Rewrite the material from the line containing "Find the location of a" through the end of the material, changing "particular" to "specific" and keeping everything else as it is. Omit the pictures from your answer.

_Stored data_.
★ ★ ★ ★ ★ ★ ★
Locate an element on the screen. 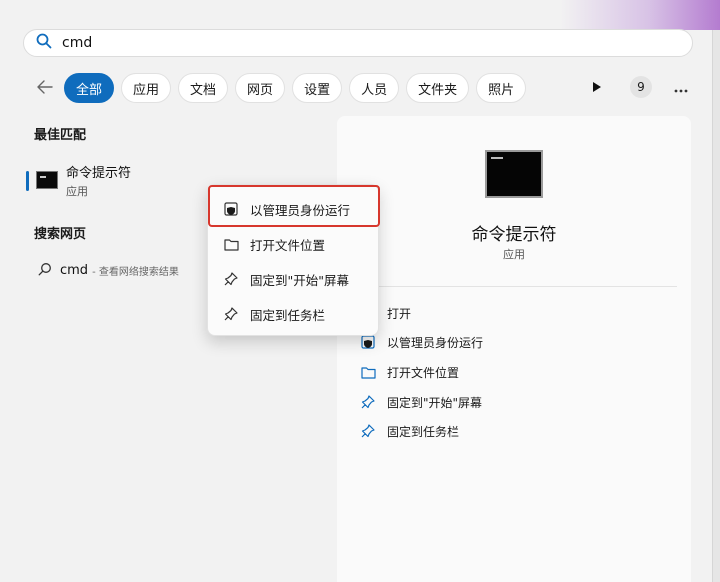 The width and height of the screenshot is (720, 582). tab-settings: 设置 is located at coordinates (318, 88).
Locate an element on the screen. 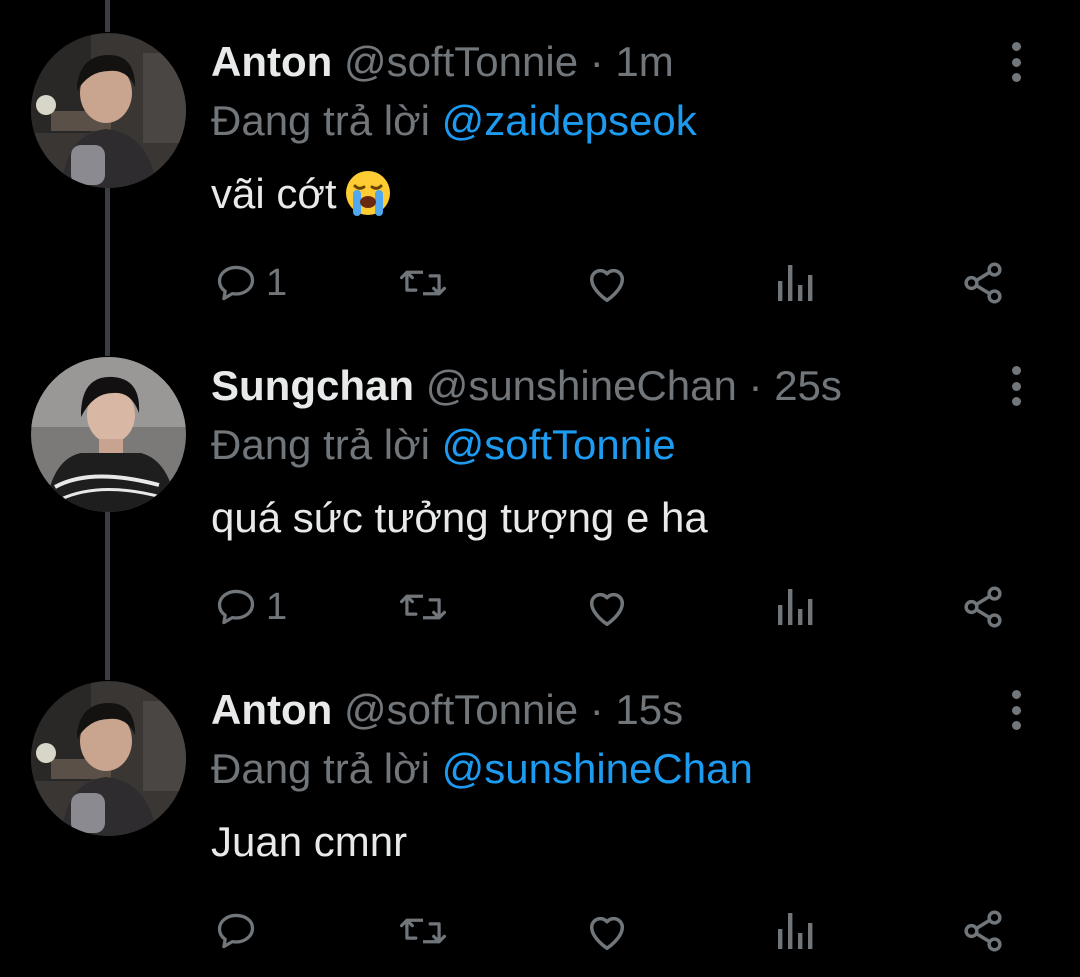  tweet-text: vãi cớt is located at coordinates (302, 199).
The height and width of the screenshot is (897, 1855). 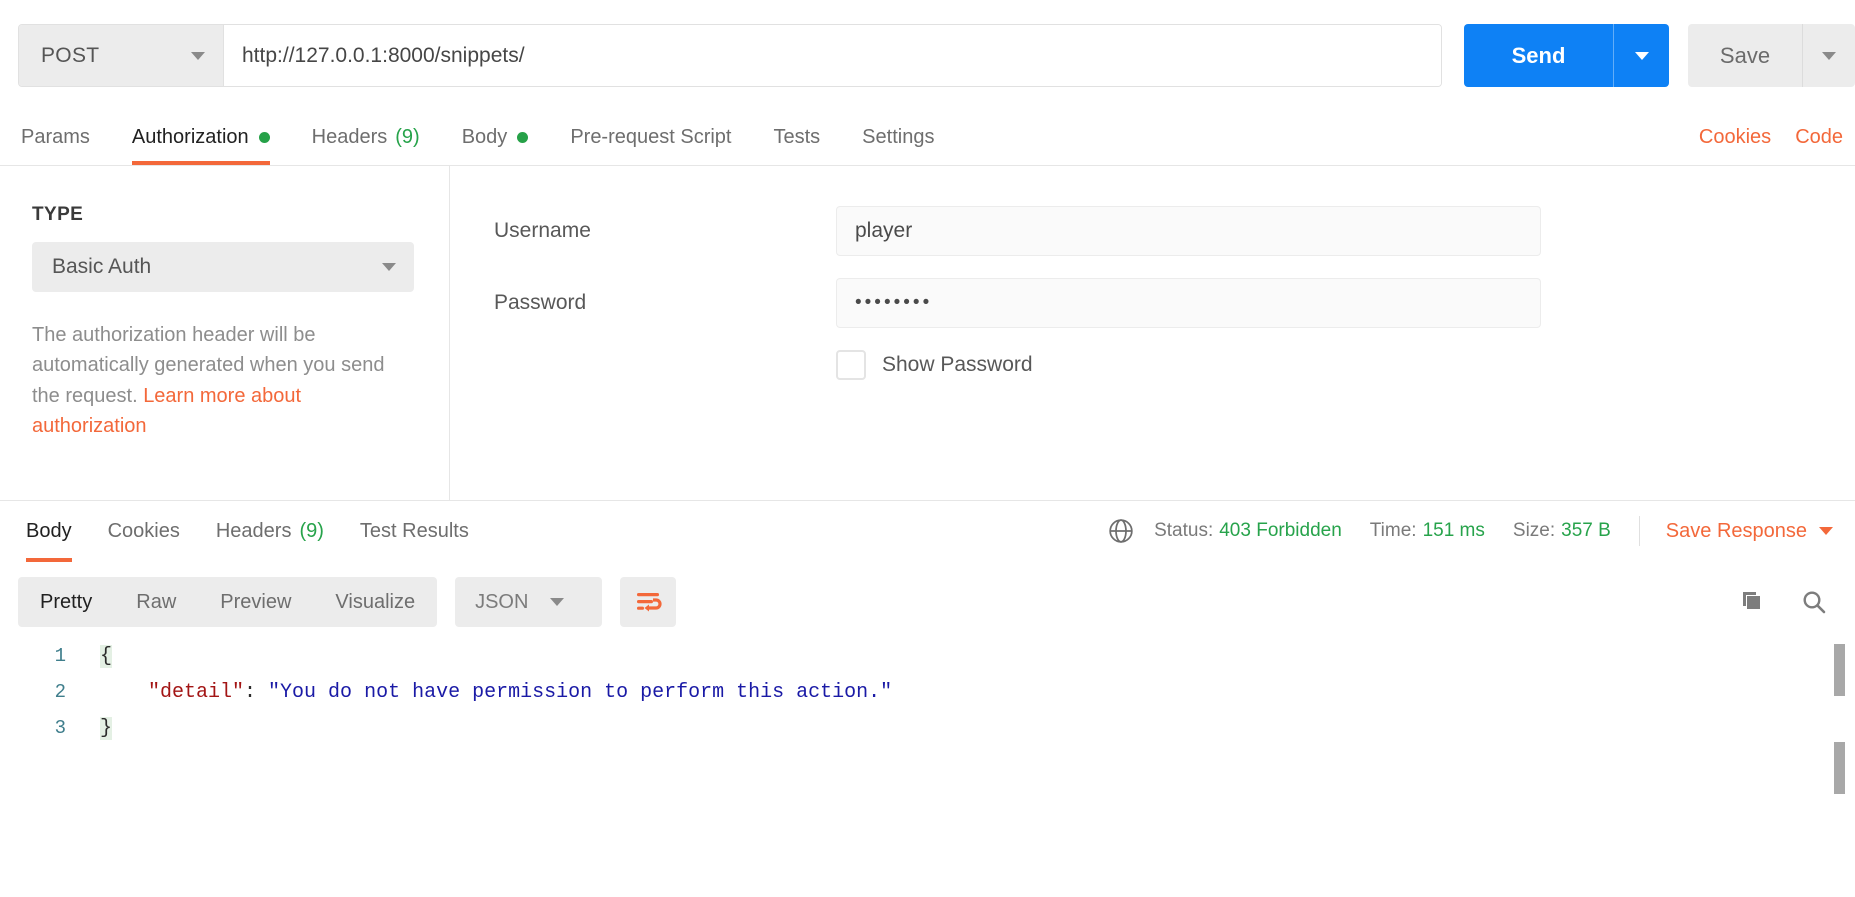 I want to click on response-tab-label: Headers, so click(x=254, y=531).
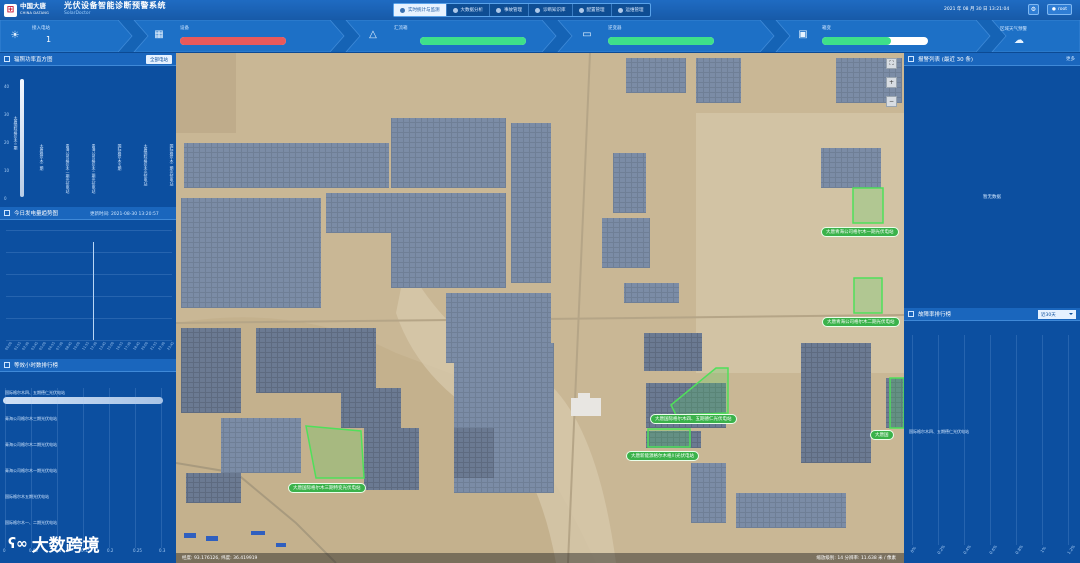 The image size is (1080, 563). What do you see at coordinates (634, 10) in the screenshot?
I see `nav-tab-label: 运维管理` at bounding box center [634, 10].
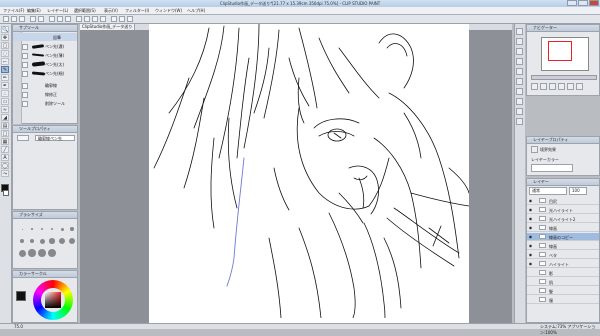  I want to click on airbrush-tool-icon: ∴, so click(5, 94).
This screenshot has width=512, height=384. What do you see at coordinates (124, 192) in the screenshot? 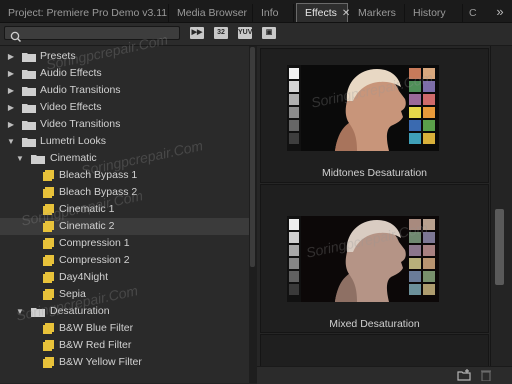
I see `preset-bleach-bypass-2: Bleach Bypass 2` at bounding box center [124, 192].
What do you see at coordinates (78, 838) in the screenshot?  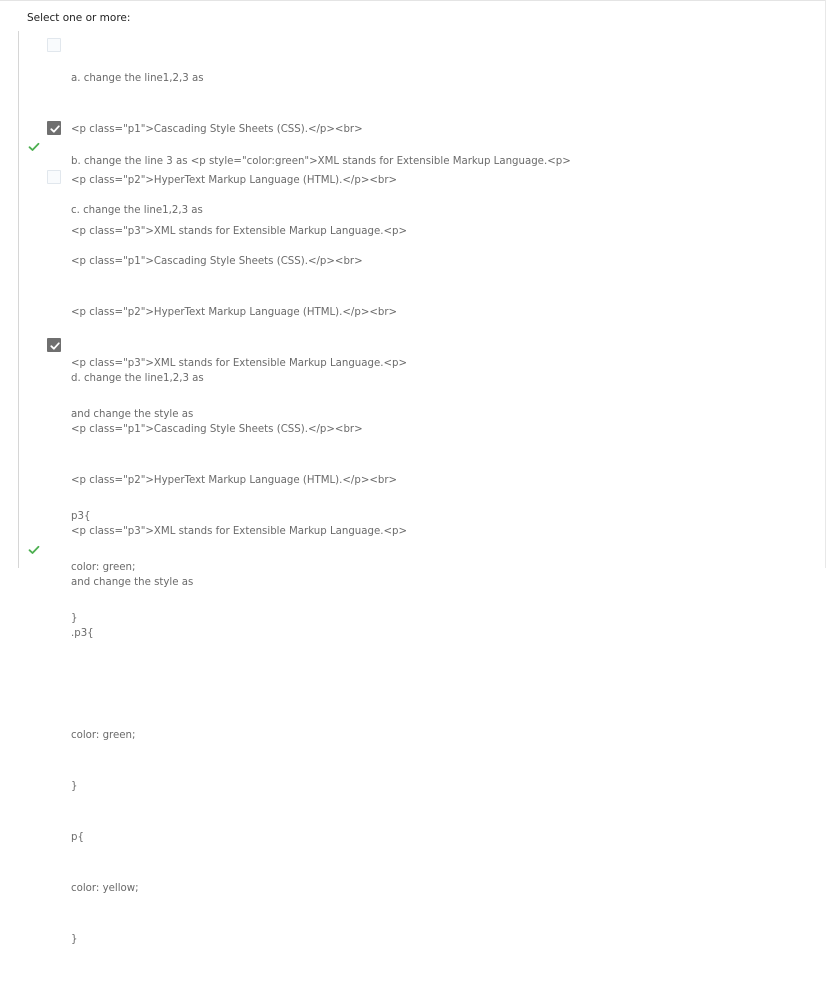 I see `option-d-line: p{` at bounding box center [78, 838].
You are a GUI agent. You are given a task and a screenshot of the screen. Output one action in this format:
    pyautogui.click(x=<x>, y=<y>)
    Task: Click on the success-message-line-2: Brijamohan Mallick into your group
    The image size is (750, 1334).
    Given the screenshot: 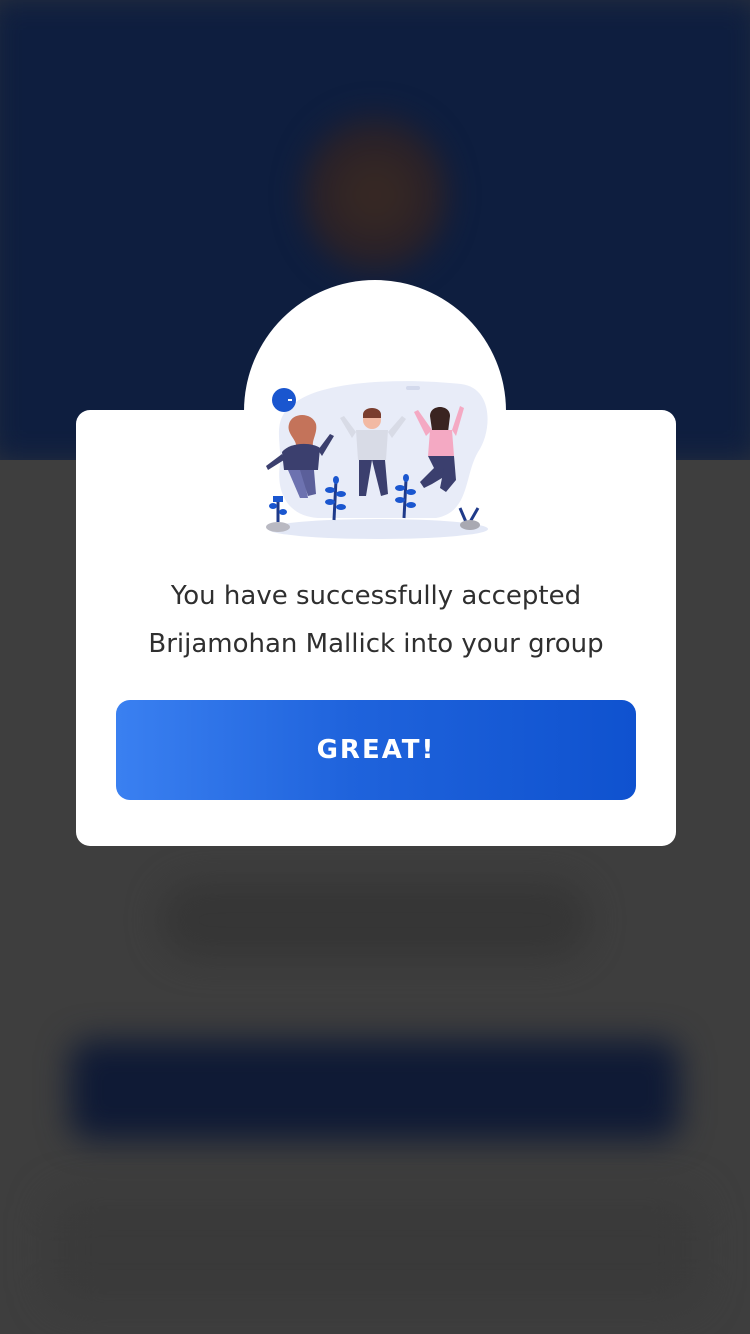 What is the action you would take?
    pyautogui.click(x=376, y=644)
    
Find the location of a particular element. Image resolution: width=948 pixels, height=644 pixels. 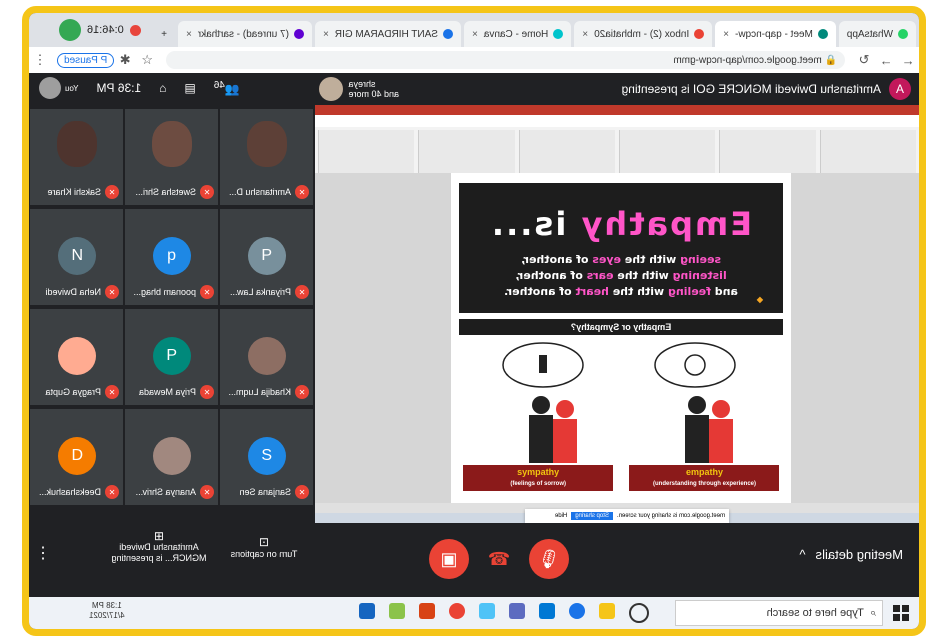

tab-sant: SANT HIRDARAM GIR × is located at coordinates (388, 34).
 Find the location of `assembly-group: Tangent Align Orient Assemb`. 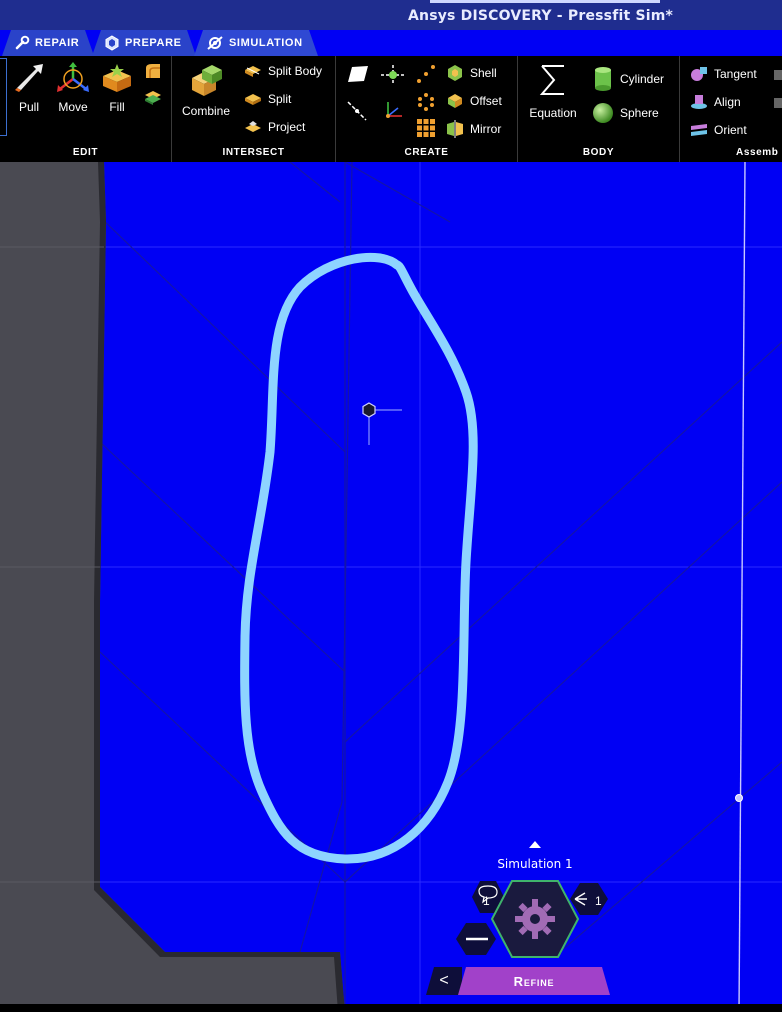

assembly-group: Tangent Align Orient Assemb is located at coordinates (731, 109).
★ ★ ★ ★ ★ ★ ★
_EXERCISE ANSWER_.
Find the location of a specific element. Image resolution: width=948 pixels, height=644 pixels. 

tab-sant: SANT HIRDARAM GIR × is located at coordinates (388, 34).
 Find the location of `assembly-group: Tangent Align Orient Assemb`. 

assembly-group: Tangent Align Orient Assemb is located at coordinates (731, 109).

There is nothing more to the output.